Acórdão nº 6139/12.2YYPRT-A.C1 de Court of Appeal of Coimbra (Portugal), 20 de Maio de 2014

Magistrado ResponsávelMARIA DOMINGAS SIMÕES
Data da Resolução20 de Maio de 2014
EmissorCourt of Appeal of Coimbra (Portugal)
  1. Relatório A..., instituição financeira de crédito, SA, com sede na Av.ª (...), no Porto, instaurou acção executiva comum, para cobrança da quantia de € 412 372,54 (quatrocentos e doze mil, trezentos e setenta e dois euros e cinquenta e quatro cêntimos), respeitando € 403 355,07 a dívida de capital e o restante a juros vencidos liquidados até 28/6/2002 e ainda os vincendos, contra B...., residente na Praça (...), em Coimbra, e C...., residente em (...), Lousã, dando à execução uma livrança.

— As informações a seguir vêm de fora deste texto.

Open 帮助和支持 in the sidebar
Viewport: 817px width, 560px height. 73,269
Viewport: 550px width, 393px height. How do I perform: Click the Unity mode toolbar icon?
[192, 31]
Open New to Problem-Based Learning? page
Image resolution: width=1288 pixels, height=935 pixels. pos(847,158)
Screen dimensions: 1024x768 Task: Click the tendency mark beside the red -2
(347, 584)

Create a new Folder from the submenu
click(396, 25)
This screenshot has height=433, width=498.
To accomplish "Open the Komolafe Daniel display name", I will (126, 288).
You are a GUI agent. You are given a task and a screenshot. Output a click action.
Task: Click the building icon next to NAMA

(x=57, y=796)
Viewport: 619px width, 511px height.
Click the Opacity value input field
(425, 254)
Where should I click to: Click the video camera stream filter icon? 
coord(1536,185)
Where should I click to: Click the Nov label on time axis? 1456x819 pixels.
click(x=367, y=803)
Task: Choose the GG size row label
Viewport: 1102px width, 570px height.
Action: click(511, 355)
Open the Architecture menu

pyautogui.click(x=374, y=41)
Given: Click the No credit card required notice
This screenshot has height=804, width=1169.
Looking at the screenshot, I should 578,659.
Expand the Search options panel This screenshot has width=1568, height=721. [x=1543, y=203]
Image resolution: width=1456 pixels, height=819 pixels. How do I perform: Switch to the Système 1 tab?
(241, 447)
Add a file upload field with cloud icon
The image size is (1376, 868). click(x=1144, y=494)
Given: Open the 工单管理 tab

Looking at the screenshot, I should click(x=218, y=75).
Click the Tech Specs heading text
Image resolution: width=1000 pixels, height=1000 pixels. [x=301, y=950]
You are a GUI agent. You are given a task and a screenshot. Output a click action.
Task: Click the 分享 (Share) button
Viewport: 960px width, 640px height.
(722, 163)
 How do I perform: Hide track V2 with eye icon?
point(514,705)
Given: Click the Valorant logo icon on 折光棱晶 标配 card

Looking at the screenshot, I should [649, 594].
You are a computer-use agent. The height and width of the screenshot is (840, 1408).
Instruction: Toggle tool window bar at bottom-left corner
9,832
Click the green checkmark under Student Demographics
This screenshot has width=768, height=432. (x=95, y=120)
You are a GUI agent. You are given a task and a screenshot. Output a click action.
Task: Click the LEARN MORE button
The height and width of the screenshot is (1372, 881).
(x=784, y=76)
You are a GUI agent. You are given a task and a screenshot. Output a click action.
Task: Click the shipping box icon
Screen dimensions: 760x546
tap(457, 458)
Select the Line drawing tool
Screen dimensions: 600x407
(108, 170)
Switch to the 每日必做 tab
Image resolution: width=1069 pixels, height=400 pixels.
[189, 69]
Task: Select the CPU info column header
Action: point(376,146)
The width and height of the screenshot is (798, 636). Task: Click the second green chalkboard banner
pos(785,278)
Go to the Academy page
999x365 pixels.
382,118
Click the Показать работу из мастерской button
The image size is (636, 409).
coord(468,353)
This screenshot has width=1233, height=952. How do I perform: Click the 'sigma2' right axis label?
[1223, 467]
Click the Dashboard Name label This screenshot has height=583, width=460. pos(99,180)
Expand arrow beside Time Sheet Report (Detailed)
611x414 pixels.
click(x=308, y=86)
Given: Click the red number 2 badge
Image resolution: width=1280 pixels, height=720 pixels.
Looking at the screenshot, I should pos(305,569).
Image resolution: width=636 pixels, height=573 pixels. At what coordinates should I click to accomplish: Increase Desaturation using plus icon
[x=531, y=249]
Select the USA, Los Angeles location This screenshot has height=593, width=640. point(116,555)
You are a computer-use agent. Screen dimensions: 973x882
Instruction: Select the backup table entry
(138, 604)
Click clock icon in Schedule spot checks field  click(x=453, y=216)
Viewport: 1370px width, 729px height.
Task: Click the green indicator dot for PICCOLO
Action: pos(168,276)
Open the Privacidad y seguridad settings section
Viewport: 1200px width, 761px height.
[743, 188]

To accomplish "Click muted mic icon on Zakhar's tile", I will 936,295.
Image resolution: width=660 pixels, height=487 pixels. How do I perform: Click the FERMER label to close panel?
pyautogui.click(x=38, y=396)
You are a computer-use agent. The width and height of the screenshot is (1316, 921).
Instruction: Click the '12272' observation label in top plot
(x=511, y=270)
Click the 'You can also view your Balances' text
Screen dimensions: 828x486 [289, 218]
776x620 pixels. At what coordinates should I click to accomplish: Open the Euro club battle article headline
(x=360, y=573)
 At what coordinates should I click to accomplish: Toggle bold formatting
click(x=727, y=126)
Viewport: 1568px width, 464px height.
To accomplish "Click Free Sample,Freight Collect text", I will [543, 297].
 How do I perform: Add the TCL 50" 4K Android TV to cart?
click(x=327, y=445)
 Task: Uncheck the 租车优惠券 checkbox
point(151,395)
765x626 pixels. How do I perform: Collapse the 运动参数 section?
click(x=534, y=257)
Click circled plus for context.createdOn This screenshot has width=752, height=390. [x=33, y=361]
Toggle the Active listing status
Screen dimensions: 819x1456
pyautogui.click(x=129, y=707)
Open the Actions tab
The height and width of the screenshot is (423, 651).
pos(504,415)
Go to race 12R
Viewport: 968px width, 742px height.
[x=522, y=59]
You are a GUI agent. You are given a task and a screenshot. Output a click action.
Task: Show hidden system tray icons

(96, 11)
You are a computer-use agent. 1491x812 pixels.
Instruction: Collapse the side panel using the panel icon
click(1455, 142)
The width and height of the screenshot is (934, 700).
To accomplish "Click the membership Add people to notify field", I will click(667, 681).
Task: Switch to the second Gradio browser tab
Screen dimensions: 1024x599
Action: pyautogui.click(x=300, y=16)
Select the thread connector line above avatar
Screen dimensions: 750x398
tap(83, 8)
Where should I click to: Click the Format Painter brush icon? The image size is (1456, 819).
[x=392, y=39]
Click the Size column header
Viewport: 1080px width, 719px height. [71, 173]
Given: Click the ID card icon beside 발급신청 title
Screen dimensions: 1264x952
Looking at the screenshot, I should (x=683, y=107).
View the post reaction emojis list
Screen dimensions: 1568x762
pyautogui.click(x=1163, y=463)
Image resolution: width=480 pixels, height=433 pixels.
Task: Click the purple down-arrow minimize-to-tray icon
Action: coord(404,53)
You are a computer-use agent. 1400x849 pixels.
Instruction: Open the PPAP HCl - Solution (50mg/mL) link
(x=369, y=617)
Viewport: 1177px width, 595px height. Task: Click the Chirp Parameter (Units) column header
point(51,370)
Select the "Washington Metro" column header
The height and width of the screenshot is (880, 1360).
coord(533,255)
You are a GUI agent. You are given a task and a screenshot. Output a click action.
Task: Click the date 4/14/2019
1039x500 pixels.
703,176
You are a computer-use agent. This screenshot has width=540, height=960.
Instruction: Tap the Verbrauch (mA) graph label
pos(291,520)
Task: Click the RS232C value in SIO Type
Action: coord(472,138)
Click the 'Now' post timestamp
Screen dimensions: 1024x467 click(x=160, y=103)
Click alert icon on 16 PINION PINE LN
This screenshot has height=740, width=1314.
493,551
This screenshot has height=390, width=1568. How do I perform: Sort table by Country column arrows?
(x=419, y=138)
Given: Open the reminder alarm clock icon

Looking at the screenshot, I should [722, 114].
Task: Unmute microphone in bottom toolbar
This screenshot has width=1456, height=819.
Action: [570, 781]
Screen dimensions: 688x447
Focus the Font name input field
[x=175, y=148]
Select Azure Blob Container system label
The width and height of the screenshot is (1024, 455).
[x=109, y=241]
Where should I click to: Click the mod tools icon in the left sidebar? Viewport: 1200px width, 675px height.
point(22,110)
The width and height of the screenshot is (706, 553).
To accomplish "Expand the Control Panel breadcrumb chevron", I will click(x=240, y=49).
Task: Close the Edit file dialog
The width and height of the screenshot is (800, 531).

Alegou, em síntese, no requerimento executivo, que no exercício da sua actividade comercial celebrou com a sociedade “D..., Lda” um contrato de factoring, nos termos do qual adquiriu a esta determinados créditos sobre os seus devedores, tendo procedido, a sua solicitação, a adiantamentos sobre os créditos que lhe eram cedidos.

Como forma de garantir o cumprimento de todas as obrigações decorrentes do contrato celebrado, os executados avalizaram uma livrança subscrita pela sociedade “ D..., Lda”, cujo preenchimento autorizaram fosse feito pela exequente até ao limite de 1.650.000,00 €, podendo fixar-lhe o vencimento e montante no caso do referido contrato não ser pontualmente cumprido em todas as suas cláusulas.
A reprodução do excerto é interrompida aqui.